While the rulings were “non-final actions,” meaning NTP can appeal them, the office made a point of indicating that it aims to reject them eventually.
“The present Office Action would have been a final Office action but for new rejection based on a Norwegian Telecommunications Administration printed publication that was made of record in related re-examination proceeding,” read the latest USPTO ruling rejecting patent number 5,436,960, which is known somewhat colloquially as the 960 patent.”
“The present Office action is non-final, even though the Patent Owners arguments were deemed unpersuasive,” the ruling reads. “The next Office action is expected to be a Final Office Action.”
This marked the third time in the past month that the USPTO had issued a negative ruling on a disputed patent from NTP Inc., the patent-holding company that sued BlackBerry maker Research in Motion Ltd. for patent infringement in 2001.

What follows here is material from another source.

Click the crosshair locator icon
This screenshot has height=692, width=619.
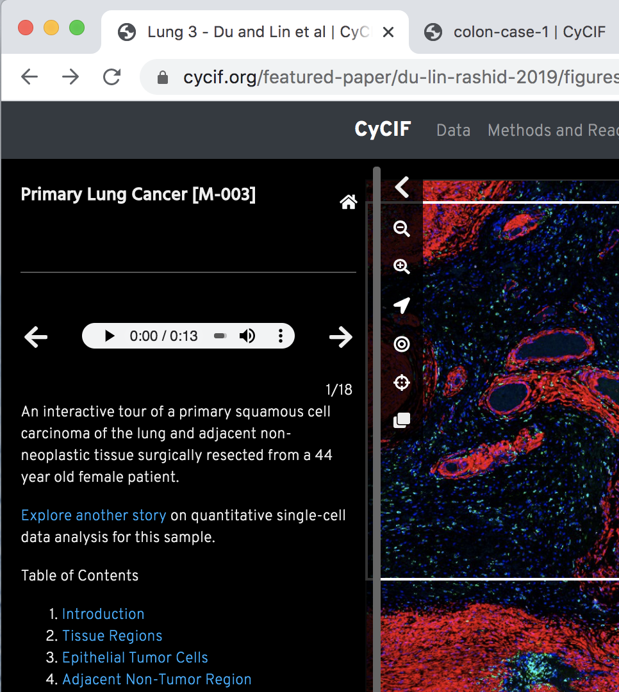coord(402,383)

U.S. District Judge James Spencer ruled in favor of NTP in 2003, instructing that RIM halt its sales of BlackBerry devices and services in the United States until NTPs patents run out in 2012.
He stayed the ruling, though, pending appeal. Since then, the case has gone through several appeals, and RIM is trying to take the case to the Supreme Court.
In the meantime, the USPTO has been evaluating the validity of NTPs patents. The office initially rejected NTPs claims in March, and it has been re-evaluating them for months.
RIM has been trying to persuade the courts to stay any final ruling until the USPTO finishes its evaluation, pointing out that the office has a team dedicated to re-evaluating these patents.
Still, industry experts said that the process could take several months, even if it does go in RIMs favor.
“Despite the Patent Offices dedicated re-exam group, I would expect that the Patent Office Board of Appeals—the final agency decision—will not occur in this case until around October next year,” said Stephen Maebius, an attorney at Foley and Lardner LLP in Washington, who worked at the USPTO in the early 1990s.
“If the judge issues the injunction, and NTP is unsuccessful at overturning the Patent Offices decision on appeal, then the injunction will ultimately have no effect.
“But that could take awhile because NTP is allowed to appeal an unfavorable Patent Office Board decision to the Court of Appeals for the Federal Circuit, which could add a year or more to the proceedings.”
Judge Spencer has said that he does not intend to wait for the PTO, but he has yet to issue an injunction.
RIM maintains that the company has tested and readied a legal technical workaround that would let the company continue offering its mobile e-mail service even if the judge goes through with an injunction before the Patent Office makes its ruling.
The company has yet to offer the details of the promised workaround, but rumors have made their way to various Web sites, including a blog dedicated to the subject.
According to the blogger known as Enterprise Spy: “There are [as far as I have seen] two versions. One is indistinguishable from the current service [The StealthBerry] and the other is far more interesting and introduces more features [dubbed The Blackcherry or The StrawBerry] that will be integrated into future models if a settlement is not reached with NTP.”
RIM officials said that the company will release details of the workaround in the near future. They declined to say when, but the company is releasing its fiscal third quarter results to the public on Wednesday afternoon.
“We didnt previously disclose details about the workaround because we didnt want to tip our hand to NTP. But we should be able to disclose more information soon,” said Mark Guibert, vice president of corporate marketing at RIM in Waterloo, Canada.